Alívio momentâneo: STF suspende investigação sobre Flávio Bolsonaro
Processo apura se o Zero Um, quando era deputado estadual no Rio, embolsava parte dos salários dos servidores de seu gabinete
O presidente Jair Bolsonaro tinha duas convicções quanto ao caso Queiroz. A primeira: a investigação sobre o senador Flávio Bolsonaro, seu filho mais velho, visava a atingir o governo. A segunda: só um recurso aos tribunais superiores em Brasília seria capaz de suspender o processo em que se apura se o Zero Um, quando era deputado estadual no Rio de Janeiro, embolsava parte dos salários dos servidores de seu gabinete, numa prática conhecida como “rachadinha”. Graças a uma decisão do ministro Dias Toffoli, presidente do Supremo Tribunal Federal (STF), pai e filho estão agora aliviados. Na segunda-feira 15, Toffoli suspendeu todas as investigações criminais que usam, sem autorização judicial, dados detalhados de órgãos de controle, como a Receita Federal, o Banco Central e o Conselho de Controle de Atividades Financeiras (Coaf). Essa questão jurídica esperava deliberação do STF há mais de um ano. Com os colegas de férias, Toffoli resolveu manifestar-se sobre ela menos de oito horas depois de a defesa de Flávio Bolsonaro ajuizar o pedido de suspensão da investigação. Ou seja: de uma hora para outra, a questão ganhou ares de urgência.

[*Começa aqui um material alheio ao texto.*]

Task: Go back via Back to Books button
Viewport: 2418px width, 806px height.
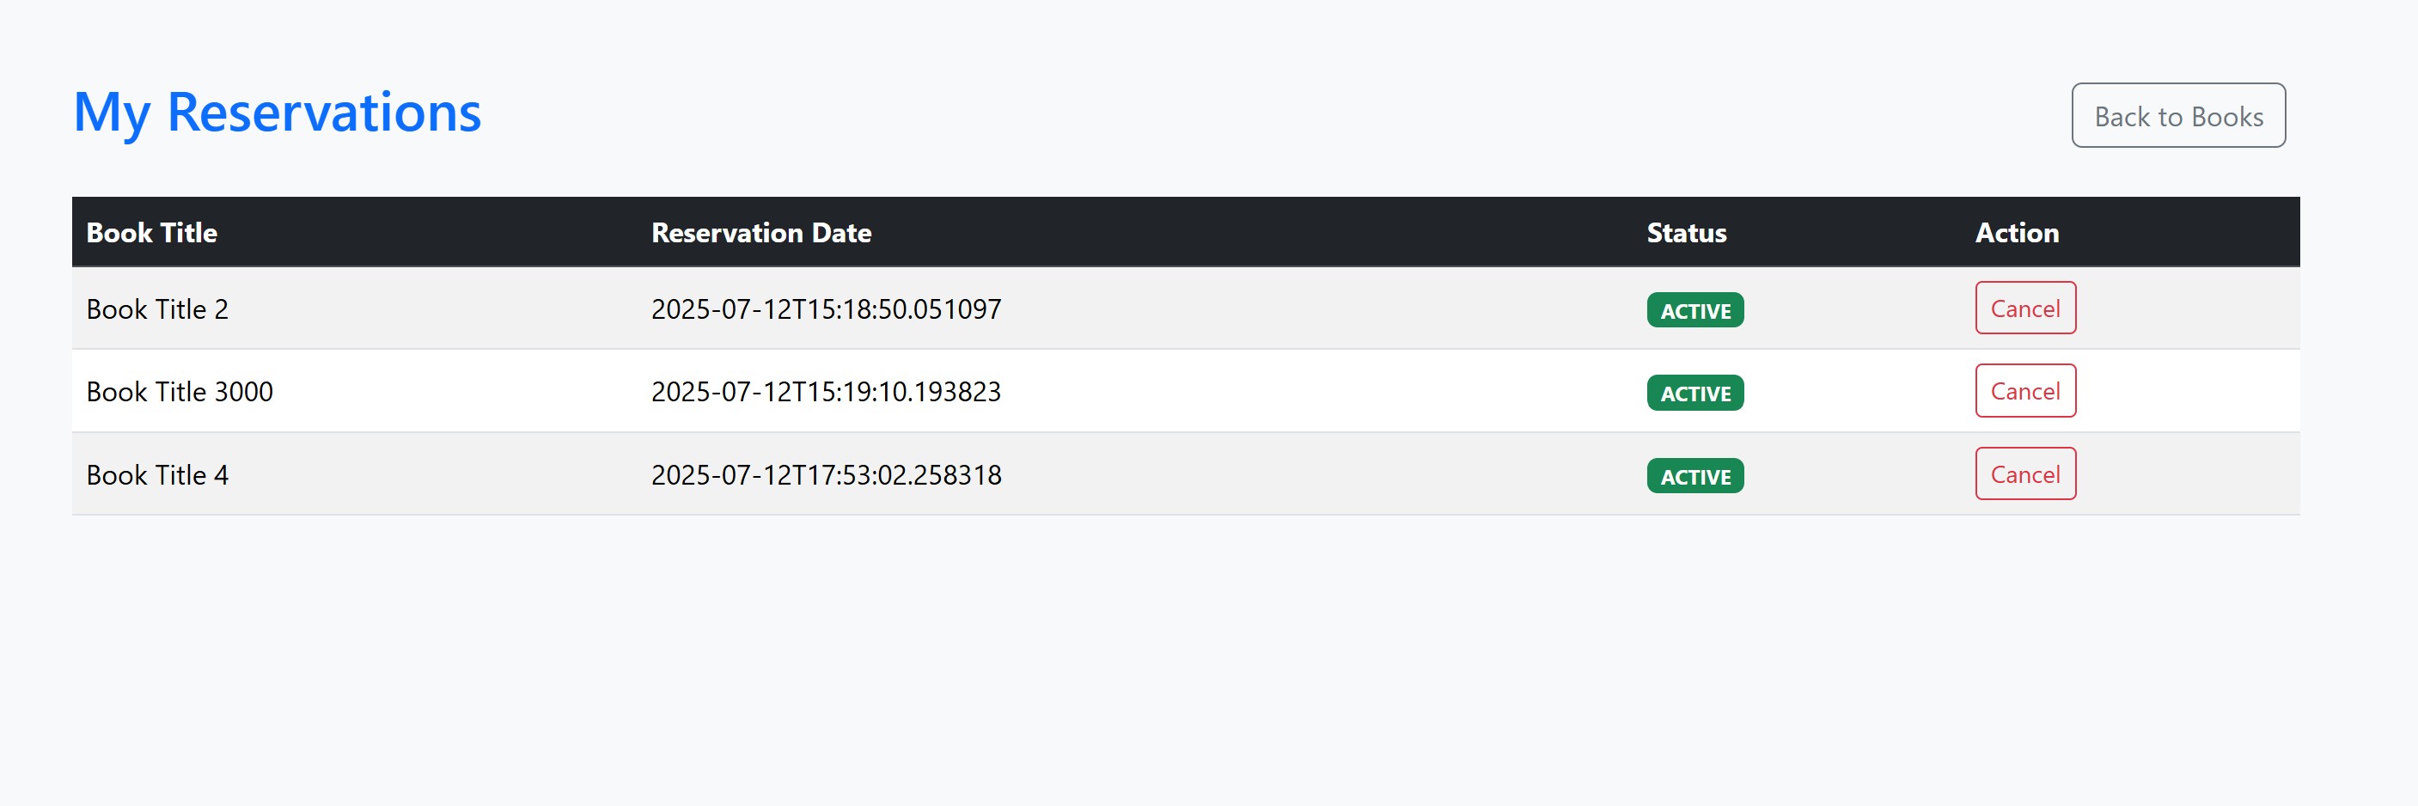Action: pos(2178,115)
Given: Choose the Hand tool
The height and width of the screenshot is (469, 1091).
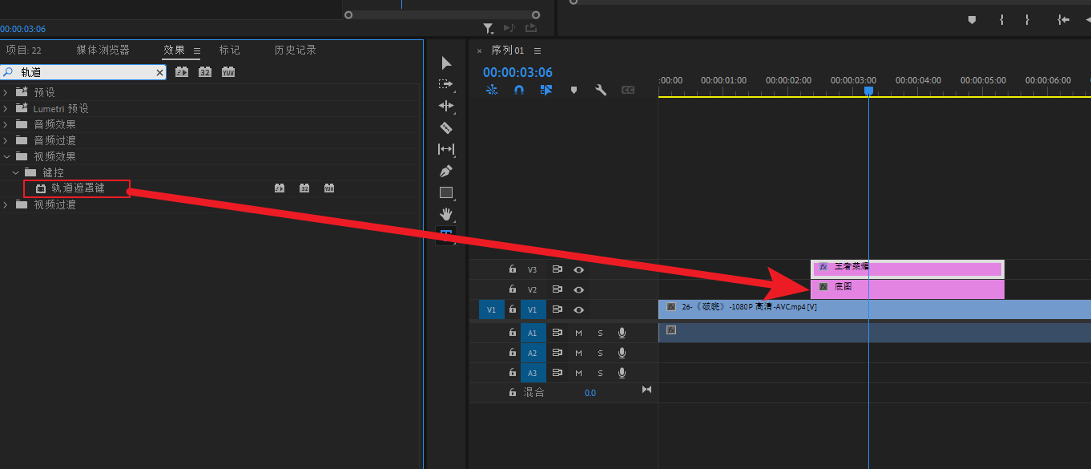Looking at the screenshot, I should tap(446, 214).
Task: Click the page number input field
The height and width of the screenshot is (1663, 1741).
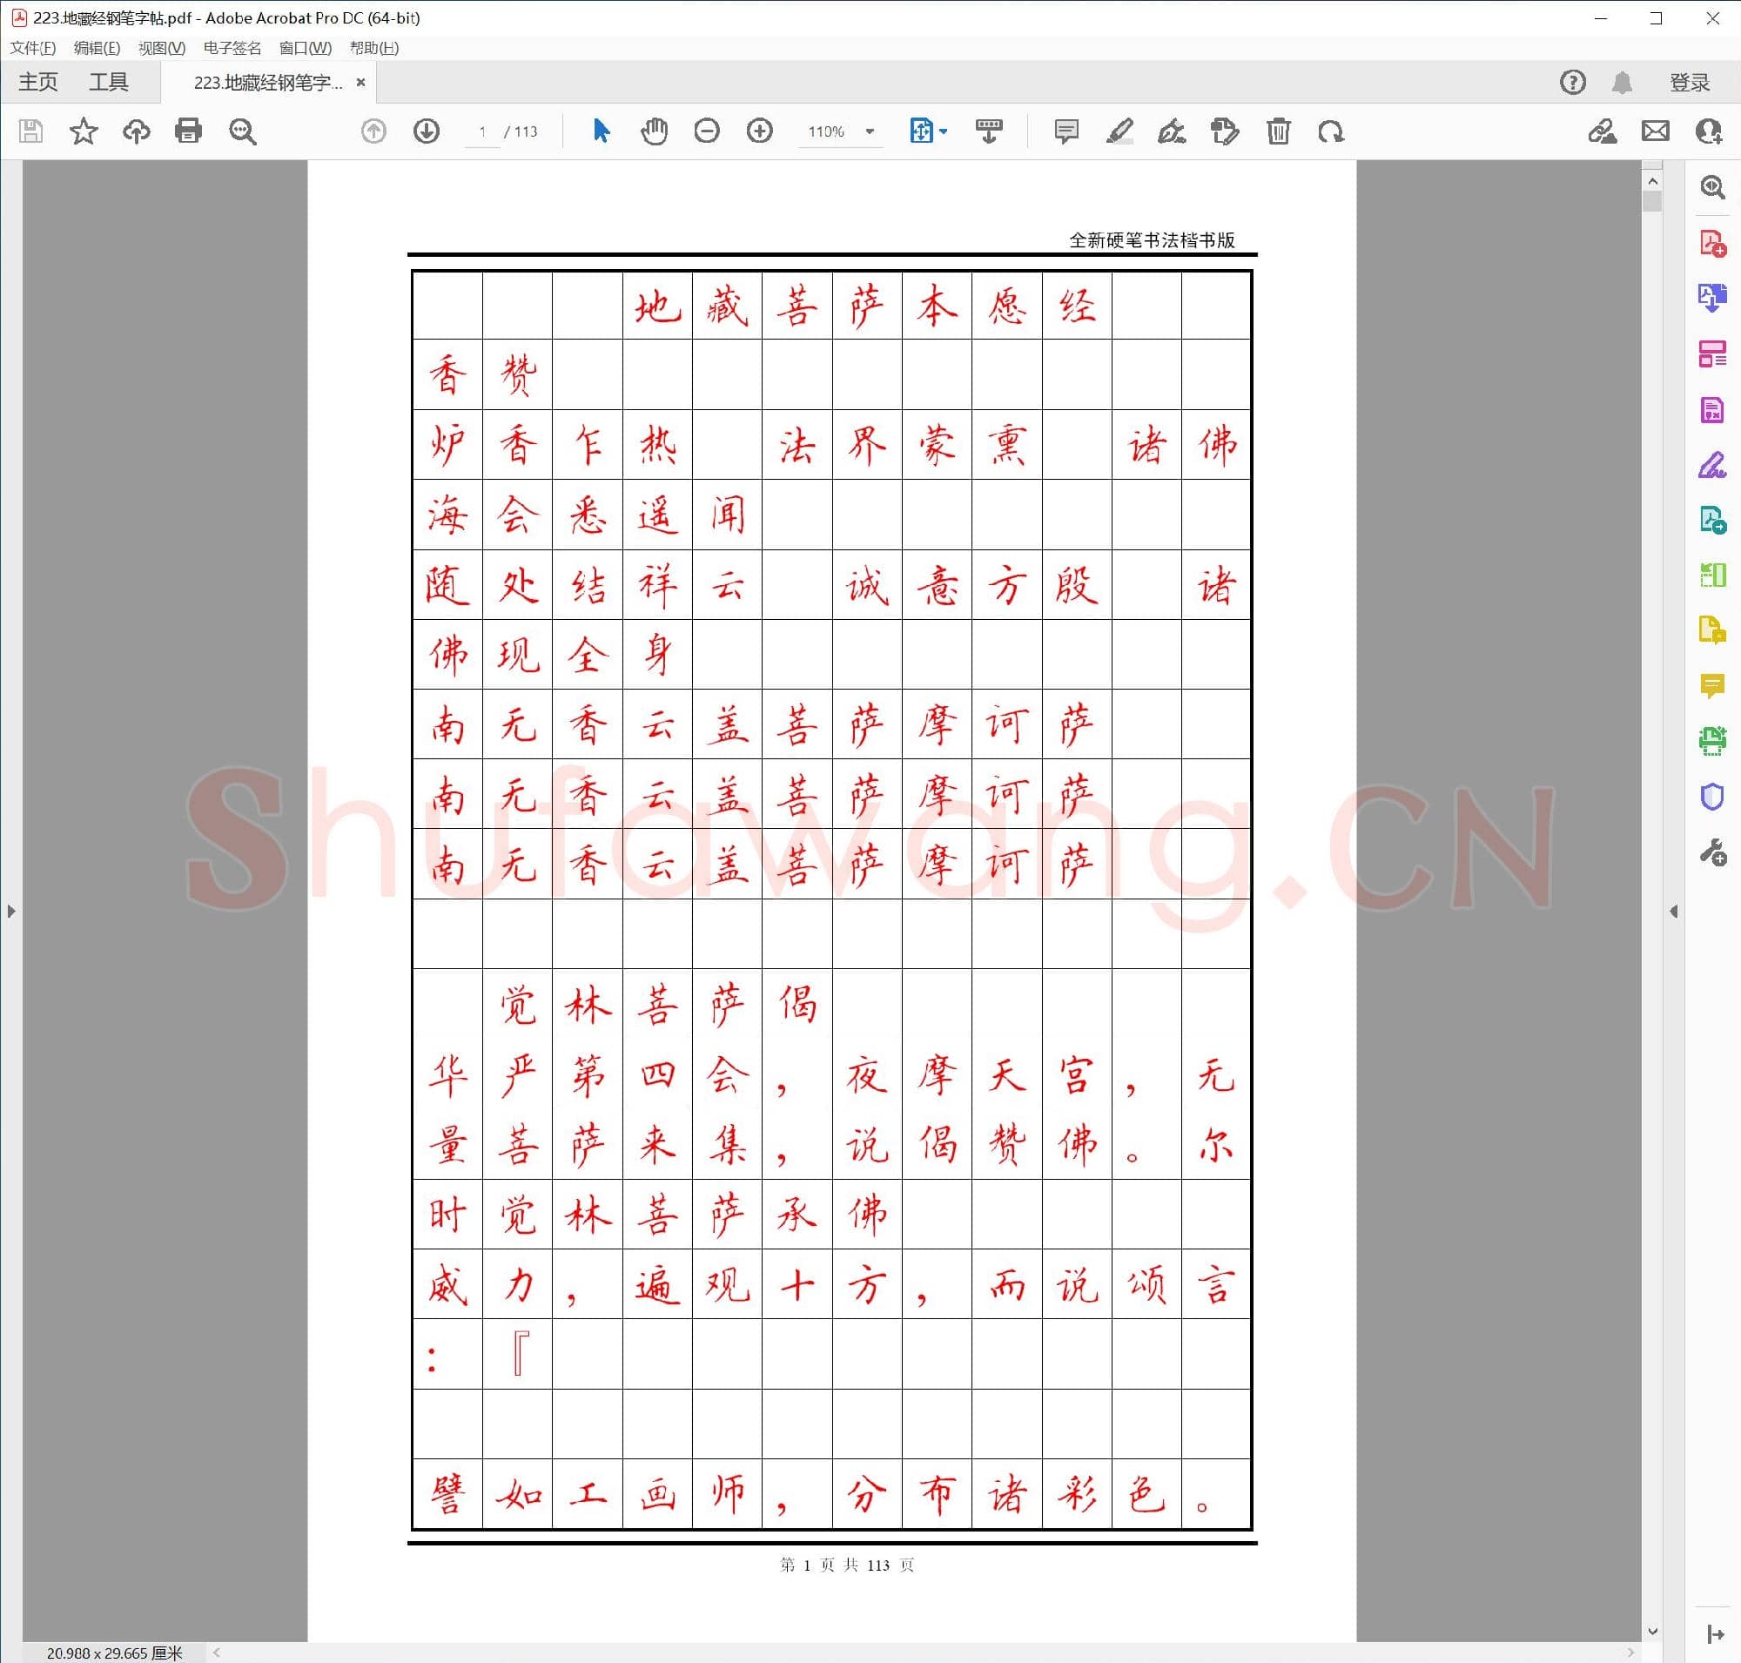Action: 481,131
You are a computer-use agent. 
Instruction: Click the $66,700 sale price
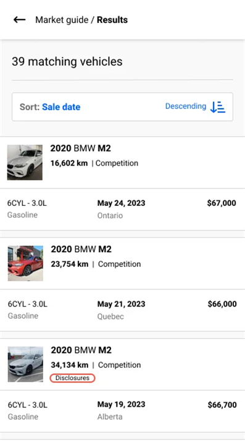point(222,405)
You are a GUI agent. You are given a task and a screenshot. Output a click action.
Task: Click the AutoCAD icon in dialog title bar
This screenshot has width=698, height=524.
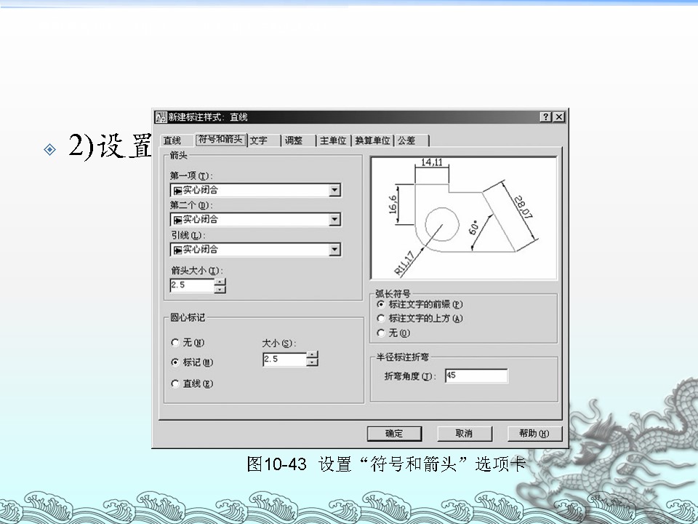click(x=161, y=117)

Em petição ao Supremo, a defesa de Flávio Bolsonaro, encabeçada pelo advogado Frederick Wassef, alegou que o Ministério Público havia obtido do Coaf dados da vida financeira do senador sem autorização judicial, o que configuraria uma burla ao sigilo bancário. Toffoli concordou com a tese. Como consequência, foi suspensa também a apuração sobre o policial militar aposentado Fabrício Queiroz. Amigo do presidente da República e ex-assessor de Flávio Bolsonaro, Queiroz admitiu ter recolhido parte dos salários dos servidores do gabinete do então deputado estadual, mas garantiu que o dinheiro não foi repassado ao clã Bolsonaro e que nada tinha a ver com “rachadinha”. Relatório do Coaf registra que, em apenas um ano, o ex-assessor movimentou 1,2 milhão de reais. O conselho também identificou o depósito de um cheque de Queiroz, no valor de 24 000 reais, na conta da primeira-dama Michelle Bolsonaro. O valor, segundo Jair Bolsonaro, era parte do pagamento de uma dívida que Queiroz tinha com ele.
Em sua decisão, o ministro Toffoli declarou que a suspensão das investigações criminais baseadas em dados detalhados de órgãos de controle é temporária e vale até 21 de novembro, quando o plenário do Supremo se debruçará sobre o tema. A ressalva não livrou a decisão de críticas. Promotores e procuradores de todo o país consideram a troca de informações bancárias e fiscais uma das mais eficazes ferramentas de investigação de crimes de lavagem de dinheiro e colarinho-branco. Ao menor indício de movimentação suspeita, órgãos como o Banco Central ou o Coaf produziam relatórios e os encaminhavam rapidamente às autoridades para averiguação. O procurador Eduardo El Hage, da Lava-Jato no Rio de Janeiro, disse que a ordem do presidente do STF “suspenderá praticamente todas as investigações de lavagem de dinheiro no Brasil”. O chefe do MP paulista, Gianpaolo Smanio, afirmou que apurações sobre tráfico de drogas e sobre o Primeiro Comando da Capital também serão suspensas. Já o clã Bolsonaro, tão contundente contra decisões do Supremo que contribuiriam para a impunidade, desta vez trocou o discurso estridente pela comemoração silenciosa.